[INFORMATION — start]

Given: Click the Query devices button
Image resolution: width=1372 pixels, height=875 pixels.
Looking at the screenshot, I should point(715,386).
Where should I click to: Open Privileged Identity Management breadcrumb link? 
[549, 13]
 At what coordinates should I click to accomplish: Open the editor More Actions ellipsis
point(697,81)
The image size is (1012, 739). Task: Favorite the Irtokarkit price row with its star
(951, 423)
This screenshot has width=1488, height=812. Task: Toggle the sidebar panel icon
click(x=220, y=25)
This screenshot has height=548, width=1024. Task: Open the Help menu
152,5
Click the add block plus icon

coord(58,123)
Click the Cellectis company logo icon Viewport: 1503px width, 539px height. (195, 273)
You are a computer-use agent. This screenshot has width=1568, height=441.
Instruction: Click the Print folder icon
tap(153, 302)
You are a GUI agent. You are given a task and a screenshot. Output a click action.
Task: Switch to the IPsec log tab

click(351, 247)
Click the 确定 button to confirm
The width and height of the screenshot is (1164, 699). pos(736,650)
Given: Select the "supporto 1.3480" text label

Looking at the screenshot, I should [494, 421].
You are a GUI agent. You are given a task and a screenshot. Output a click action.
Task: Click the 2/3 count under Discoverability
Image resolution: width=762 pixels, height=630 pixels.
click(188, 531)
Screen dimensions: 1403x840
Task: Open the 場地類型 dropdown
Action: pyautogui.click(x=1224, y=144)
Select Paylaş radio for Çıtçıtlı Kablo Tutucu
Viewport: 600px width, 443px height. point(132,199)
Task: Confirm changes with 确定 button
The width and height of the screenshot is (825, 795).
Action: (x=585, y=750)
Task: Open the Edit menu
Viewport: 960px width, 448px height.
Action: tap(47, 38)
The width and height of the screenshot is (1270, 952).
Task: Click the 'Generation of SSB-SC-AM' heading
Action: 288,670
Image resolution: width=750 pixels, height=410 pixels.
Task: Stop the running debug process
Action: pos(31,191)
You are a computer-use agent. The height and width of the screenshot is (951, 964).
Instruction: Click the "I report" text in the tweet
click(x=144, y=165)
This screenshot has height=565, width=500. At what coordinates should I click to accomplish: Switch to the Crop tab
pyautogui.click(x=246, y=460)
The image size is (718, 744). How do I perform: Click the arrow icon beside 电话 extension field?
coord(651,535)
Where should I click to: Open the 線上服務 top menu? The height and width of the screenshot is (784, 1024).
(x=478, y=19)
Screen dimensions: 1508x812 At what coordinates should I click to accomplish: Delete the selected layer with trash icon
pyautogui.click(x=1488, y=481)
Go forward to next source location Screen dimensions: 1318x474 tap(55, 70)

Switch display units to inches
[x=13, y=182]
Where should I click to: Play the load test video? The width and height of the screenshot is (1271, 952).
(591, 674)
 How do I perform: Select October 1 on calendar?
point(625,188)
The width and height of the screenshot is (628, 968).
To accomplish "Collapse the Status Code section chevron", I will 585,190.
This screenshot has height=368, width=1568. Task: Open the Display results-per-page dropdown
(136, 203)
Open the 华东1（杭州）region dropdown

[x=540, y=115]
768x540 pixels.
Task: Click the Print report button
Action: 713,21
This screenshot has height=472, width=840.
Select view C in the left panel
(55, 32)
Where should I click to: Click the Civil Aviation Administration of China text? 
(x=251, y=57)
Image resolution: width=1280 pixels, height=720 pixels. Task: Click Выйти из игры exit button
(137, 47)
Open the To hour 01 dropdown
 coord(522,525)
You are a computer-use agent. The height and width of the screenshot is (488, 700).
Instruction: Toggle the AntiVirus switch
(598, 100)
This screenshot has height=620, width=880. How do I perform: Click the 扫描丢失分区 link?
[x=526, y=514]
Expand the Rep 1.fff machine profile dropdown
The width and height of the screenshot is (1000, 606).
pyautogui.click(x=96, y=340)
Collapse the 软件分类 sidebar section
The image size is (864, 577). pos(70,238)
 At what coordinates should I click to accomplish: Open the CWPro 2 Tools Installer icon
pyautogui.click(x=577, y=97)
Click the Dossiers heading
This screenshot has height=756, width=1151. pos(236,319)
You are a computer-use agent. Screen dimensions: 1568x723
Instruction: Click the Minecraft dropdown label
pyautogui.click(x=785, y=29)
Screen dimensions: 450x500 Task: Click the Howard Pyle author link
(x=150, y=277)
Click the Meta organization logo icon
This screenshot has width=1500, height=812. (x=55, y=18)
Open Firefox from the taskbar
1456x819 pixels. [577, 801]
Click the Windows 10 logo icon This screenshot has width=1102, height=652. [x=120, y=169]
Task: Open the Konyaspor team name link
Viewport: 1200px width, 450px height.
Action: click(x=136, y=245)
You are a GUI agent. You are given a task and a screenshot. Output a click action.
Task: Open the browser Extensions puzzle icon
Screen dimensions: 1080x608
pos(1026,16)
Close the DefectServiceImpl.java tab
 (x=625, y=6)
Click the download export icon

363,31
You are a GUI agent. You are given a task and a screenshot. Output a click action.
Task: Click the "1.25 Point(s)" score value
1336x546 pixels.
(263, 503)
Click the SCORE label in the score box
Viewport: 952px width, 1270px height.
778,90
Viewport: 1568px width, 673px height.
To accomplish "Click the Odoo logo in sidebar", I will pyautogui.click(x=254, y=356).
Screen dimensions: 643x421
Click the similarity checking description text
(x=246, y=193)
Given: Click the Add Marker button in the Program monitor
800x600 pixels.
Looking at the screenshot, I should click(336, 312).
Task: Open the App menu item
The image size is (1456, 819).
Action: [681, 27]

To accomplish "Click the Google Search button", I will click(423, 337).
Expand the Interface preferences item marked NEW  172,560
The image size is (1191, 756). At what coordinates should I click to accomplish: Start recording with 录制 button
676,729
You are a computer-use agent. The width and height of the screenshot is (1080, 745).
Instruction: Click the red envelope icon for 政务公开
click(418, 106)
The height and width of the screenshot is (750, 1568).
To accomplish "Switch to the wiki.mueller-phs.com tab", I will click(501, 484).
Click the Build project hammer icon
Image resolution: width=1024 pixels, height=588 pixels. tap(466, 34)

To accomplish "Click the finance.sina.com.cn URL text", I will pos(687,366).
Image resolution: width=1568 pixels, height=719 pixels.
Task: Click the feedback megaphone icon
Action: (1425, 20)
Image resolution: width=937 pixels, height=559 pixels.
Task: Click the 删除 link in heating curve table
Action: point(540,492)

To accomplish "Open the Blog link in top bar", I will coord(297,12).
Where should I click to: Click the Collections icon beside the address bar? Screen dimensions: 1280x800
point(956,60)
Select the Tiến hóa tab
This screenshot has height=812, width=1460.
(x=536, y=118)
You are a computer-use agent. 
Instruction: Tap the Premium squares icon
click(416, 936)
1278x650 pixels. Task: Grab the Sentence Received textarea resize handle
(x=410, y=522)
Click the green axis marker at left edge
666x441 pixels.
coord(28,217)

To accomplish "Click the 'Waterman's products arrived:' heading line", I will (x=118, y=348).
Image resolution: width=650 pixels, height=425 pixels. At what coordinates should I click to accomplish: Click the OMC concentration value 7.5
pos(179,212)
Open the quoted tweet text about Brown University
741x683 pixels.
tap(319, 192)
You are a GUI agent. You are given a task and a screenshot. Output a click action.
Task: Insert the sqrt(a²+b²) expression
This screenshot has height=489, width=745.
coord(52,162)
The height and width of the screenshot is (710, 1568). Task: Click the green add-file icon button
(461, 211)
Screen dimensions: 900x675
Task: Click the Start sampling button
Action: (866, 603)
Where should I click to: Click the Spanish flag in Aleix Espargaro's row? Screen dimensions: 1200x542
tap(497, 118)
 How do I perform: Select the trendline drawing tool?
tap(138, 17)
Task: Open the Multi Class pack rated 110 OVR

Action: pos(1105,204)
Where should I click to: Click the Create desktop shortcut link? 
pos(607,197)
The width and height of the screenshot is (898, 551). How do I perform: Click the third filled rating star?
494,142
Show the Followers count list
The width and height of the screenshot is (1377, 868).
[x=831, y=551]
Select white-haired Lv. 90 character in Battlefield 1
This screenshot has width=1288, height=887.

[INFORMATION — finish]

AIM OF THE EXERCISE: In the entries above, find each line with the word "Expand" and show it.

ANSWER SPACE:
Expand the Rep 1.fff machine profile dropdown
Expand the Interface preferences item marked NEW  172,560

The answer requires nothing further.